三大都市圏私立大学の入学定員超過分に対する、助成金減額の文科省方針に関する感想

先の投稿で筆者が分析を述べた国立大学文系学部及び大学院の廃止・転換に関する文科省の各国立大学法人への通知に続いて、6月18日、文科省は、入学定員を超過した三大都市圏の私立大学に対して、超過した学生数に応じて私学助成金を減額する方針を決定した。

 先に筆者が述べたとおり、地方国立大学の文系学部が廃止・転換されると、文系学部受験生の多くは企業への就職が容易である東京など大都市部の有名私立大学への入学を第一に目指すようになるだろう。文科省も同様の懸念を抱いており、現時点で学生の約65%が集中している三大都市圏の合計約3万3千人の定員オーバーを解消させ、約46%が定員割れを起こしている地方私大へ入学者を回帰させようという方針を示したものである。

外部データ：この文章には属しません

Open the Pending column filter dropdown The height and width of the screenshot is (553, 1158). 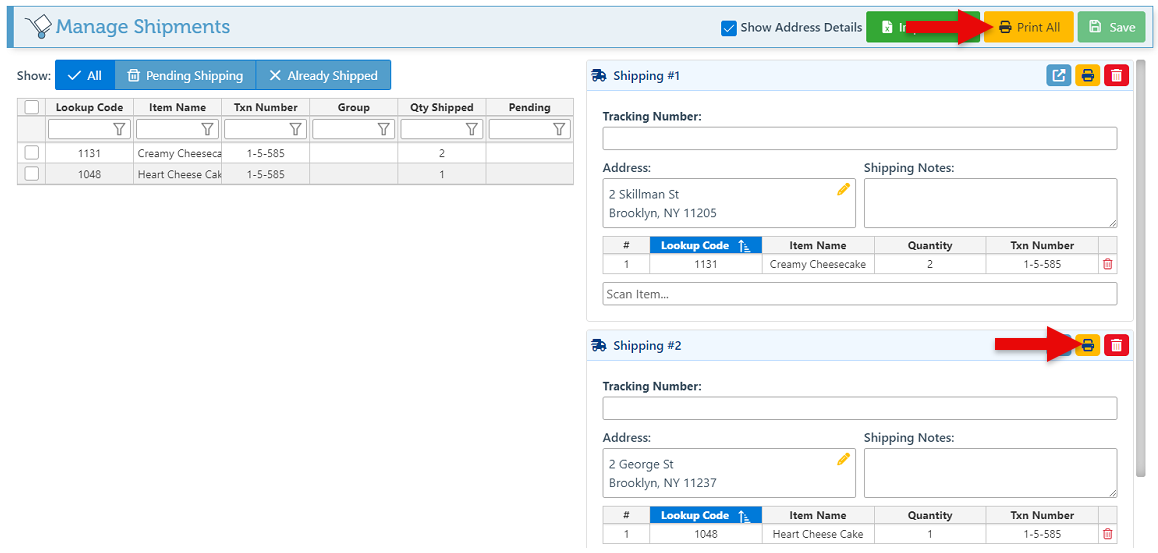click(x=559, y=129)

 しかし、定員超過分に応じて助成金を減額するというやり方はいかにも無理やり感があり、決して妥当な政策とは言えないだろう。地方の国立大学の文系学部を廃止・転換させる方針を国が打ち出す以上、受験生としてはそれに代替する入学先として早慶など大都市の有名私大を第一に志望するのが人生の選択肢として至極当然である。その受験生の当然な希望を、地方の過疎化を防ぐために政策的に抑制しようというのはいただけない。

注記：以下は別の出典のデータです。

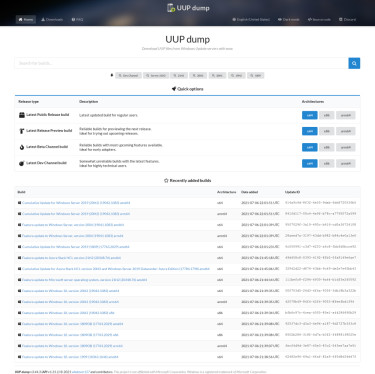Select arm64 for Latest Dev Channel build

346,163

 そもそも筆者が入学した80年代前半のように一部の推薦を除いて私大入試が一般入試当日の一発勝負であった時代には、国立大学に抜ける分の合格者数を算定するのが困難であったため、私大が入学定員をきっちり守ることが困難であった。

 しかし、今は早慶両校などの有名私大でも少子化時代の入学定員確保(そして財政維持)策として、一般入試による入学定員数をどんどん削減して、各種推薦入試やAO入試による入学者数が増大しているのが現状である。

 日本の私大の抱える大問題は地方大学の定員割れだけではなく、こうした推薦やAO入試による入学者の学力不足問題も社会に大きな悪影響を及ぼしている。

 実際、推薦合格者数とAO入試による入学者数をコントロールすることは一般入試に比べて非常に容易であるから、文科省は定員超過分に応じた私学助成金削減などという効果があるかどうか不明の弥縫策などに頼らず、堂々と私学に入学定員を守らせるように通知するのが本筋の政策であろう。

 文科省が素直にそれをできないのは、入学定員数が私大の財源の大きな部分を占めている現状では、入学定員数を完全に守らせることが大都市の有力私大の大反発を招きかねないからだろう。

 したがって、文科省がむしろ早急に取り組むべきなのは、学力不十分な卒業生を大量に社会に送り込んでいるかもしれない現状の私立大学の推薦入試とAO入試を改革することの方であろう。その点で、基礎レベルと発展レベルの二段間で構想が進んでいる、日本版SATScholastic Assessment Test、つまり大学進学適性試験)とも言える所謂「達成度テスト」の制度構築を急ぐべきではないだろうか。